# Textauszug
• • • • • • •

Auf Knopfdruck

Auf Knopfdruck- Treiben will gelernt sein

Die richtige Mischung zwischen " Gas" und "Bremse" zu finden ist wohl eins der allergrößten Themen in der Ausbildung des Pferdes. Klar ist: ohne das Beherrschen von verhaltenden und treibenden Hilfen bleibt das Endziel Balance immer ein Wunschdenken. " Accorder de la Main et la Jambe" , das Übereinstimmen von Hand und Schenkel, nannten die Alten Meister diesen Prozess des " Feintunings". Gueriniere erklärt, dieses Ziel zu erreichen sei ein lebenslanger Prozess...


Hilfenverständnis zwischen Mensch und Pferd sind Nichts, was in irgendeiner Form generalisiert werden können. Sie müssen gemeinsam erarbeitet werden und sind ein Kultivierungsprozess

Gerätschaften wie diese Konstruktion sollten das Pferd an Gerten- und später auch Schneklimpulse gewöhnen, um sie unempfindlicher gegen die Einwirkung des Menschen zu machen, so dass sie " beherrschbarer" wurden. So etwas kann niemals die Kommunikation zwischen Mensch und Pferd herstellen oder ersetzen. Das PFerd ist schließlich kein Automat.


Verhaltenden Hilfen machen uns Menschen, sobald wir etwas in der Hand halten, deutlich weniger Probleme , als teibende Hilfen zu geben- und diese noch in der richtigen, angemessenen Dosierung . Menschen sind nun einmal  " Greiflinge" und wir haben unseren Fokus sowieso mehr auf der Tätigkeit unserer Hände , als auf unseren Beinen, wenn wir mit dem Pferd arbeiten. Wir müssen also lernen, anderen Fokus zu finden, um gezielt einwirken zu könne. Wie müssen dem Pferd vermitteln, dass es sich durch unsere treibenden Hilfen nicht aus Unverständis oder Angst verspannt, sondern im Gegenteil, diese zur Entspannung führen. Gar nicht so einfach- für Beide!

Wie immer verläuft hier die Ausbildung von Mensch uznd Pferd parallel.

• • • • • • •

# Inhalt der Auflistung
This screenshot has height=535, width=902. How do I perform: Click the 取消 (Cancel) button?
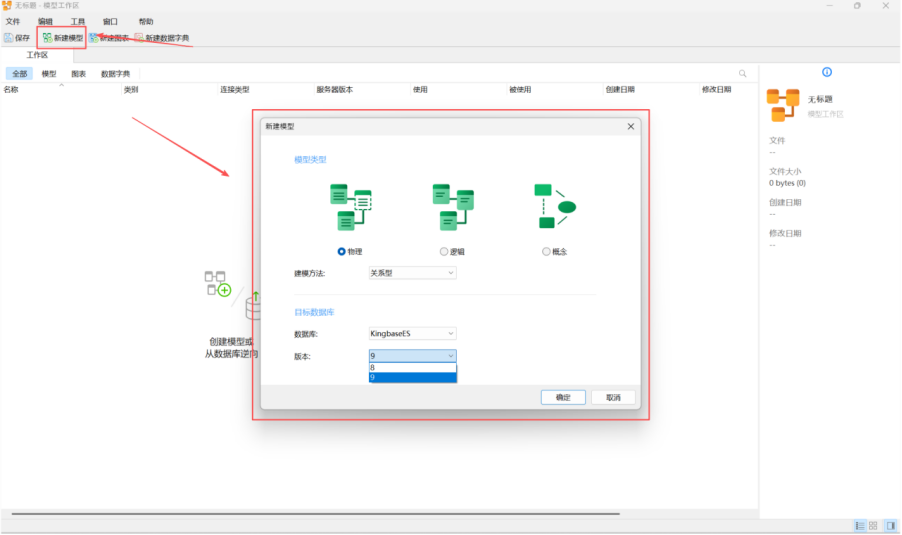[613, 397]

• • • • • • •

# Aufgabe 1
Fasse den Absatz des Textauszugs, der mit „Die richtige Mischung zwischen“ beginnt, kürzer zusammen und behalte dabei seine wichtigsten Aussagen bei.
# Aufgabe 2
Welcher Bezeichnung bedienten sich die Alten Meister laut dem Textauszug für das Übereinstimmen von Hand und Schenkel?
# Aufgabe 3
Schreibe den Textauszug über treibende Hilfen in der Pferdeausbildung ab dem Satz weiter, mit dem er endet.

# Antwort 1
Das richtige Verhältnis von „Gas“ und „Bremse“ gehört zu den wichtigsten Themen der Pferdeausbildung. Ohne verhaltende und treibende Hilfen zu beherrschen, bleibt Balance unerreichbar. Die Alten Meister nannten dieses Feintuning „Accorder de la Main et la Jambe“, also das Übereinstimmen von Hand und Schenkel. Laut Gueriniere ist es ein lebenslanger Prozess.

# Antwort 2
„Accorder de la Main et la Jambe“

# Antwort 3
Das junge Pferd lernt schon im Stand, sich von der Gerte zur Hand hin zu lösen und sich hinter der Hand im Körper einzuordnen. Das ist ein Lernprozess und hat mit Instinkt oder gar Reflex nichts zu tun. Die Gerte wirkt hier als Verlängerung des Zeigefingers und darf sich für das PFerd nicht bedrohlich anfühlen.

Beim Anreiten dann ersetzt nach und nach der Schenkel die Gerte, die als optische Hilfe dem Pferd Sicherheit gibt ...

...bevor dann die Sicherheit vom " umbeinenden" Schenkel kommt, der das Pferd einrahmt, die Sitzhilfe unterstützt und begleitet und je nach Position und Einsatz ganz unterschiedliche Informationen liefert.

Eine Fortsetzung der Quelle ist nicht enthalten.